IF-P, which uses formalin-fixed, paraffin-embedded tissue and requires enzymatic digestion with protease for antigen retrieval, serves as a useful salvage technique when glomerular sampling for routine IF-F is inadequate. IF-P is also required to expose sequestered epitopes in the intracytoplasmic crystals of light-chain proximal tubulopathy. As with light-chain proximal tubulopathy, inaccessibility of antigenic sites within the tertiary structure of the subepithelial crystals likely explains the need for IF-P to “unmask” immunoreactivity for IgG and kappa in our case (Table 2). Larsen et al. reported 16 cases of MPGN with masked monoclonal Ig deposits that would have been misclassified as C3 GN by IF-F alone. Organized substructure was reported in 7 cases, including intraluminal crystals in 1. None of the cases showed subepithelial humps or organized crystalline subepithelial deposits. Fourteen of the 16 patients had a detectable serum paraprotein matching the apparent monotypic immunoglobulin detected by IF-P, and bone marrow biopsy showed evidence of plasma cell dyscrasia or B-cell lymphoproliferative disorder in 13 patients.

Masked monotypic IgG-kappa deposits have also been described in the setting of membranous-like glomerulopathy. Biopsies show typical morphologic features of membranous glomerulopathy and lack endocapillary proliferation. Organized substructure has not been reported, and there does not appear to be an association with dysproteinemia. In contrast, these patients are typically young females with positive antinuclear antibody, but not fulfilling diagnostic criteria for a well-defined autoimmune/collagen vascular disease.

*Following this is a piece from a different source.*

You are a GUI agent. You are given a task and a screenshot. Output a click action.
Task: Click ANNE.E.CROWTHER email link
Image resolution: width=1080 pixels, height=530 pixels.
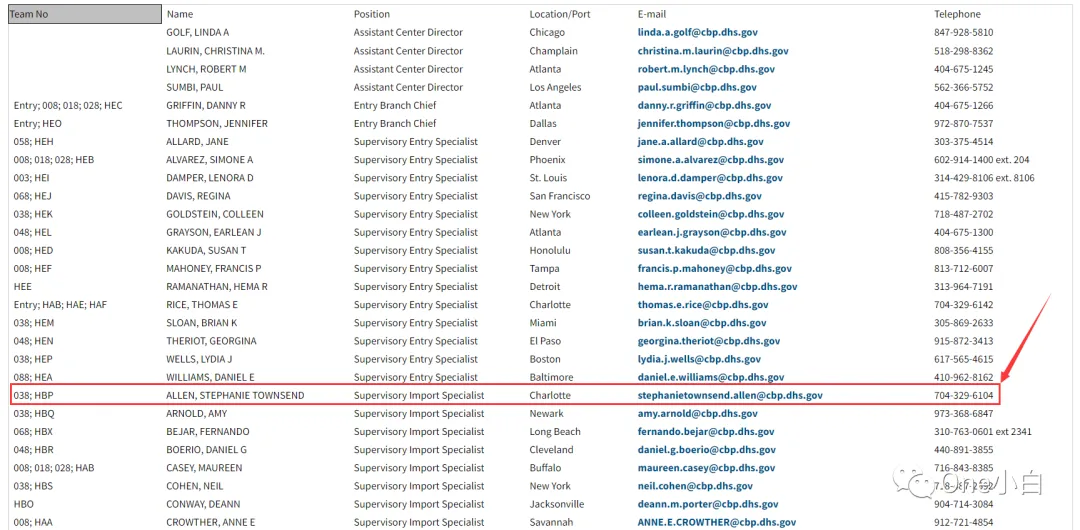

In the unique case reported herein, the resolution of GN and pneumonia following antibiotic therapy, in the absence of immunosuppression, and the lack of evidence of dysproteinemia, favor an infectious etiology (i.e., atypical IRGN) (Table 2). We hypothesize that the subepithelial crystalline deposits may have been enriched for oligoclonal or monoclonal IgG-kappa produced in response to the infectious stimulus. In this scenario, the monoclonal Ig, which may have been directed against a planted bacterial antigen or part of a preformed circulating antigen-antibody immune complex, may have self-aggregated and precipitated in the glomerular microenvironment, perhaps favored by charge interactions. The absence of crystalline substructure in the mesangial and subendothelial deposits further supports this hypothesis. Indeed, bacterial infections have been implicated in the production of immunoglobulins with unique physiochemical properties, including cryoglobulins. Crystalline deposits, such as those observed in our case, have been reported in other reactive conditions, including mixed cryoglobulinemia and lupus nephritis.,S1 We cannot exclude, however, the alternative possibility of low-level production of highly nephritogenic IgG-kappa paraprotein by a small clone, below the level of detection by routine screening, perhaps occurring as part of an initially polyclonal immune response. In this scenario, monoclonal IgG-kappa paraprotein may have crossed the glomerular basement membrane, where the concentration and physiochemical properties of the paraprotein favored subepithelial self-aggregation and crystallization. Similar phenomena have been described in a patient with plasma cell dyscrasia.S2

In conclusion, we report a unique case of diffuse proliferative and exudative GN with “masked” IgG-kappa crystalline humplike deposits in the setting of pneumonia. The apparently monoclonal composition of the subepithelial crystalline IgG-kappa deposits prompted an extensive workup for dysproteinemia, cryoglobulinemia, plasma cell neoplasia, and B-cell lymphoproliferative disorders, which was negative. The simultaneous resolution of GN and pneumonia in response to antibiotic therapy alone favors an unusual manifestation of acute IRGN in which the subepithelial humps may have been enriched for oligoclonal or monoclonal IgG-kappa produced in response to an antigen-driven infectious stimulus. Despite this excellent outcome, the patient remains under careful surveillance for development of plasma cell neoplasia or B-cell lymphoproliferative disorder.

Disclosure

All the authors declared no competing interests.